Just based on my own experience, being better fed, meditating regularly, and having used quite a bit of NLP on myself, as well as working through a lot of trauma, I am much more comfortable alone than ever. I used to be deeply bothered to the point of being suicidal, all over the idea of being so isolated, that I was never going to find anyone to get close to or have fun with, etc.

The past few months, I've been more isolated than I've been in a long time, but a lot happier. Especially after meditating regularly, my perspective on "loneliness" has changed quite a bit.

I think isolation can either break you down and leave you broken, or break you down and build you back up again. I definitely reached a point where I was so lonely I attempted suicide, a couple times. After surviving through that, it's like a switch flipped or something, and these days I'm much more able to enjoy being alone, and just enjoying being alive.

That being said, I consider myself lucky to now be able to enjoy being alone. I don't think it's the case for the maority of people, especially people like me with social anxiety or other issues that can make normal socializing very difficult, or even impossible. When you feel trapped, that's going to cause a lot of stress.

Having the option to not be alone is one thing. Not having the option to be with other people in the way you want can be very, very stressful.

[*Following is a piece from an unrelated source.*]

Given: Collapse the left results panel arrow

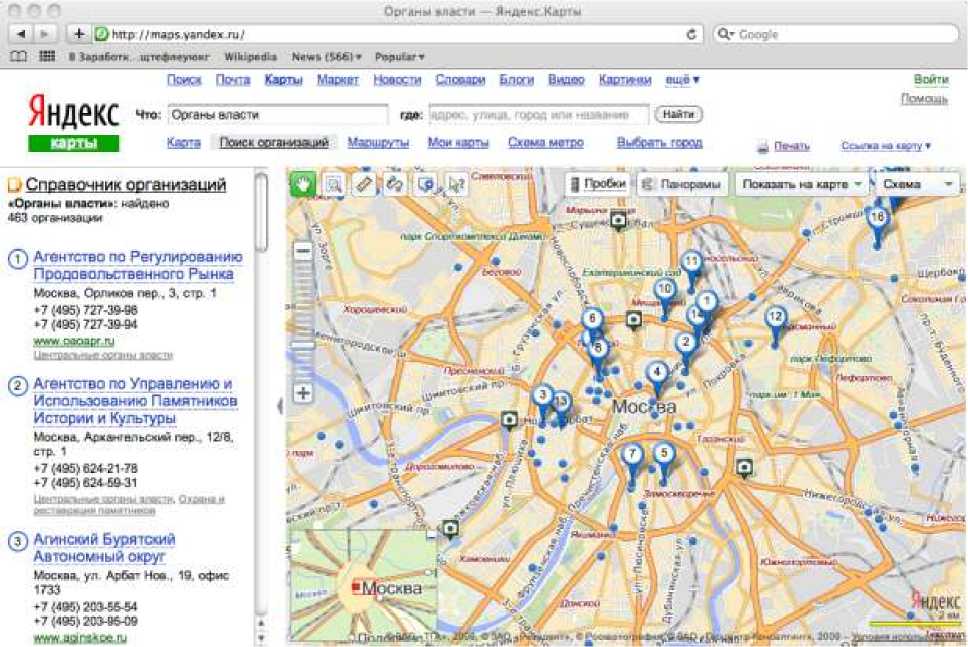Looking at the screenshot, I should click(x=280, y=405).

Really, I think my entire life up until a few months ago was a living hell purely because I was so lonely. Then it was like something just broke inside of me while I was meditating one day and ever since then I've felt a lot more able to cope. And then actually enjoy things. It's pretty crazy.

Perception is everything, but to argue that is also to lack compassion. There is so much value in being there for people who are lonely. Especially the elderly.
I also find that isolation is my only solace of health and I can actually start making progress in things outside of it. Whenever I have to be near someone vaccinated or stressed for extended periods of time, I revert back to the instinct of just trying to survive.